Para a ativista é necessário a união entre lideranças e poder público para um trabalho de prevenção realmente eficaz. “Se houvesse um trabalho de prevenção, juntamente com o Estado, de violência contra a mulher, educar novamente os homens indígenas, de que existe esse machismo e que eles estão reproduzindo, seria muito mais fácil, seria evitado esse tipo de violência, esse tipo de crime”, acredita.

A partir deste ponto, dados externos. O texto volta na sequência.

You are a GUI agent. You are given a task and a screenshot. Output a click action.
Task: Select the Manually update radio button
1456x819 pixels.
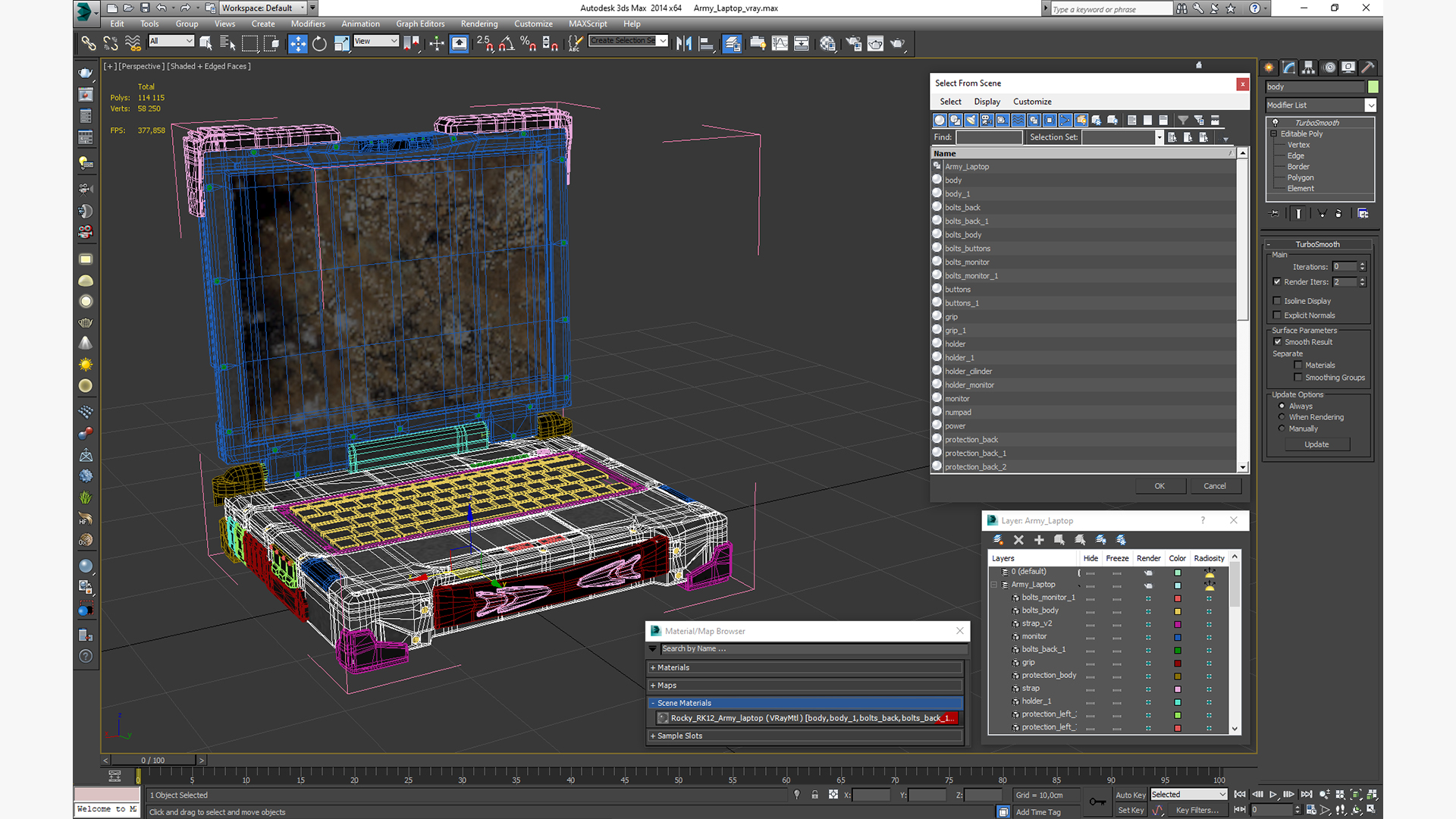[1282, 428]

Néias evidencia violência generalizada contra mulheres
No Informe 11, Néias reforçam que a análise do caso evidencia o quanto a violência contra as mulheres é generalizada e se encontra presente em diferentes culturas, povos e sociedades, exigindo, assim, do Estado nacional, respostas condizentes com os desafios da interculturalidade.
“Em que pese as culturas indígenas terem suas próprias regras e costumes, por vezes diversas do Estado nacional, Néias defendem os direitos humanos de todas as mulheres e meninas. Marli sofreu várias agressões físicas, todas as mulheres a sua volta sabiam do ciúme exacerbado de seu companheiro, mas mesmo assim nunca houve a comunicação dessas violências para as autoridades policiais”, diz o Informe do observatório.